Segment Start: Passage for review

Model Selection Decision Matrix

Key Points

Pick model by workload axis: latency, cost, context, function calling, structured output, vision, code, reasoning. Top contenders rotate as models evolve — re-evaluate quarterly.

Decision matrix

By criteria

Criterion	Top picks (2026)
Lowest cost / best value	gpt-4o-mini, Claude Haiku, Gemini 2.5 Flash, Llama 3.x via Groq
Highest quality	GPT-5, Claude 4 Opus, Gemini 2.5 Pro, o3
Code generation	Claude 4 Sonnet, GPT-5, o3, DeepSeek Coder
Long context	Claude 4 (1M), Gemini 2.5 Pro (2M)
Math / logic	o3, DeepSeek R1, Claude 4 Opus extended thinking
Function calling	OpenAI (strict mode mature), Claude (mature), Gemini (improving)
Structured output	OpenAI (JSON Schema strict), Claude (tool use → JSON)

Segment End: Passage for review
Segment Start: Data

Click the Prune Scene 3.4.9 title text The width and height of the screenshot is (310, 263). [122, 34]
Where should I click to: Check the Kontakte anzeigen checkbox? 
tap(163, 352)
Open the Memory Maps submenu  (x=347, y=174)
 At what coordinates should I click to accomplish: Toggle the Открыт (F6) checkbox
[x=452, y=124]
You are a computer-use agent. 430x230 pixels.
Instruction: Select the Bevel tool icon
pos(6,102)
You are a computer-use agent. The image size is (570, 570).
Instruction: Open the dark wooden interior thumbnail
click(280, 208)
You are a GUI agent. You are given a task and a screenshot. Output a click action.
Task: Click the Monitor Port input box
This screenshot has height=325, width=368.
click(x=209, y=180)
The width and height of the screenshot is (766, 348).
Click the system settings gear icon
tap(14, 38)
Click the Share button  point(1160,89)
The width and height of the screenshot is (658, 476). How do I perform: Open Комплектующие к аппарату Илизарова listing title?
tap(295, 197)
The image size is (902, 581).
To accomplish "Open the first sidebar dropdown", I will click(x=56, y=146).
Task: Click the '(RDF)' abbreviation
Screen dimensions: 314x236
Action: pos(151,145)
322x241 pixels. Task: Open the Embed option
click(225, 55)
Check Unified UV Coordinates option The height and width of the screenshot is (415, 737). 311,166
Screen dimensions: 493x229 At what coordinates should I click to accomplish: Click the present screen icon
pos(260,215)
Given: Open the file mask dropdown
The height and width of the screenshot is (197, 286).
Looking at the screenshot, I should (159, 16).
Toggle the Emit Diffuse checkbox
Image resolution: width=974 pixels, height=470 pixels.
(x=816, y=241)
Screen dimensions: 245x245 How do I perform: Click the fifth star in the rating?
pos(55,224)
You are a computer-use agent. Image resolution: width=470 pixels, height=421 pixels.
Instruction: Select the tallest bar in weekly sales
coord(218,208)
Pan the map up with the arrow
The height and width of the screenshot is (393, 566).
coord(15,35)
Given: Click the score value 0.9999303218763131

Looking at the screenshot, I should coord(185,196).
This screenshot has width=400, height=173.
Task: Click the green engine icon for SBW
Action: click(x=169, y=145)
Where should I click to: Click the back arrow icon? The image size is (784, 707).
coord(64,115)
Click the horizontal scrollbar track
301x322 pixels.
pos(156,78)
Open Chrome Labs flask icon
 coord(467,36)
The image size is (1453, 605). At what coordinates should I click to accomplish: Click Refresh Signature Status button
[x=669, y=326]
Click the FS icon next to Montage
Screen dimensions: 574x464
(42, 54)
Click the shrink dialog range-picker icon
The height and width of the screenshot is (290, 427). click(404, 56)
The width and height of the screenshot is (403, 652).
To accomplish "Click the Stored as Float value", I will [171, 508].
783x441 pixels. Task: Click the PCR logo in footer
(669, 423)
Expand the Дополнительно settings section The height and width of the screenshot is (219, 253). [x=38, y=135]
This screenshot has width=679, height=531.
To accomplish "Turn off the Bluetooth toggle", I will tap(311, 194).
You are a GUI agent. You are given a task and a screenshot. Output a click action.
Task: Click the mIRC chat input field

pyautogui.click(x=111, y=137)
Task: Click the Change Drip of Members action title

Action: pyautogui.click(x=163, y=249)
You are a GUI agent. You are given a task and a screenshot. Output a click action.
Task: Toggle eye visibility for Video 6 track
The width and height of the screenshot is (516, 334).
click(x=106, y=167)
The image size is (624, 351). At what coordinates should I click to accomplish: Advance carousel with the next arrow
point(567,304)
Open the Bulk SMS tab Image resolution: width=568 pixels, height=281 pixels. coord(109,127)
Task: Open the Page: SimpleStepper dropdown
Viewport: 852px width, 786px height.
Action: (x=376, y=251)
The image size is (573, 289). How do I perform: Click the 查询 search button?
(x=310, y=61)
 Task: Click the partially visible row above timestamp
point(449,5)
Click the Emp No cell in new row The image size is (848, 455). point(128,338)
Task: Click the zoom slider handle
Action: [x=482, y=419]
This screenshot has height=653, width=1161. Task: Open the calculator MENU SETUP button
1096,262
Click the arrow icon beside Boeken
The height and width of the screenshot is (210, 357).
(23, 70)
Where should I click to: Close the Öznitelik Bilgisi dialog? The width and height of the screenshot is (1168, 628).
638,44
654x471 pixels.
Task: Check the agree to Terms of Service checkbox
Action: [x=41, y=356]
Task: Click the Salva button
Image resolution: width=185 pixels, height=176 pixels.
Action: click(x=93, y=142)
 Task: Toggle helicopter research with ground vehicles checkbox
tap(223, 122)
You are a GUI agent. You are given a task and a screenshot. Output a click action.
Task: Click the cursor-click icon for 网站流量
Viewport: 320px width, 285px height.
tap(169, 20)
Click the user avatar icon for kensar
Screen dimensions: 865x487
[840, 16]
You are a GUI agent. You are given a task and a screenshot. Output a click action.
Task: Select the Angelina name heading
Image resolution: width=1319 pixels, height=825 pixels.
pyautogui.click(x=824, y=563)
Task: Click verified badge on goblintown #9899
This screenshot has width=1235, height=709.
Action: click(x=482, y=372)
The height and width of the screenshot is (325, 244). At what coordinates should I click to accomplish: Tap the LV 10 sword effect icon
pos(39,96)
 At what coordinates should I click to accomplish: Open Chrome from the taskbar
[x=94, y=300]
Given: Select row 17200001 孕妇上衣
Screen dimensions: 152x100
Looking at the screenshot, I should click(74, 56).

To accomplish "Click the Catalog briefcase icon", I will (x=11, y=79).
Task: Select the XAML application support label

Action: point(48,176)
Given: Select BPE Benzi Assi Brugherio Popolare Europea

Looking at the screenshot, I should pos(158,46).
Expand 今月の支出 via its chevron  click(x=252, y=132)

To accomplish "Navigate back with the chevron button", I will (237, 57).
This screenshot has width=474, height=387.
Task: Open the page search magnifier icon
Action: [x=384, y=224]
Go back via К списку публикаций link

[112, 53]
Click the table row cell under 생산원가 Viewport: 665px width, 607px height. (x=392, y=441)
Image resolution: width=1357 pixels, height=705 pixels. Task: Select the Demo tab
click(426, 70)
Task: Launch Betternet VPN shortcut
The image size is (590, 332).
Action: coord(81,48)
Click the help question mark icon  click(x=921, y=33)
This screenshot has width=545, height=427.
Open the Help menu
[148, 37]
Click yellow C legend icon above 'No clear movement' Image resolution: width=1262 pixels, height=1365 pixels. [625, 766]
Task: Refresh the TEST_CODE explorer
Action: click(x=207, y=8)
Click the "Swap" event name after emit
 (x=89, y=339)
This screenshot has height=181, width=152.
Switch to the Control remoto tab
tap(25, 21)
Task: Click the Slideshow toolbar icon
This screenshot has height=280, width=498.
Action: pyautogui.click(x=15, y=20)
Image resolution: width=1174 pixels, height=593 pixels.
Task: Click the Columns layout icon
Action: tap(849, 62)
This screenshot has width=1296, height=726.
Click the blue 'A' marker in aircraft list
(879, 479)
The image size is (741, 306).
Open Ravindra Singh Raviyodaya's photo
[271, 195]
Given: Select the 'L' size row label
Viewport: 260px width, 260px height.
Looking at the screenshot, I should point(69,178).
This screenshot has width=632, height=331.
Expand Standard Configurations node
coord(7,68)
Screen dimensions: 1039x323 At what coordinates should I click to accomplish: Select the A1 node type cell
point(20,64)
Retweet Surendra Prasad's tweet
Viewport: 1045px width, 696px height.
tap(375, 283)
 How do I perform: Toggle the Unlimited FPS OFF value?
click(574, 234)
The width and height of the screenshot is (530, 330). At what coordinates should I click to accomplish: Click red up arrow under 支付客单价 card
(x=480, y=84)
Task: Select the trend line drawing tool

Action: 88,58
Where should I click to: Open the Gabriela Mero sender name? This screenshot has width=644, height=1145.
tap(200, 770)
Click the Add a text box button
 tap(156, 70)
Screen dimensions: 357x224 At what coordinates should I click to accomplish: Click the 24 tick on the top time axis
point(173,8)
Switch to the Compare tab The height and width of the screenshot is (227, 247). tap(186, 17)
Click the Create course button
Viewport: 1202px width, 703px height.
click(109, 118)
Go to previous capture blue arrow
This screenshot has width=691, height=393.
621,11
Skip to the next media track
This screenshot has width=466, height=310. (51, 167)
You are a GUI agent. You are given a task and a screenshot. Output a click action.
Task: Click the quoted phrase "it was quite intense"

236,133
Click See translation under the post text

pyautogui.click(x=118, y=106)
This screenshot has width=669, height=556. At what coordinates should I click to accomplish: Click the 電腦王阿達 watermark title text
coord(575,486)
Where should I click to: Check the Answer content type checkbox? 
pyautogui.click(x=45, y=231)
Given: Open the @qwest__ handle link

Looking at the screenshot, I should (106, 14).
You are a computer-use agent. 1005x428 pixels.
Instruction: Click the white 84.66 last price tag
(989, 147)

Segment End: Data

■ Assignment ■
According to the model selection decision matrix, how often should the top contenders be re-evaluated?

■ Your response ■
Quarterly.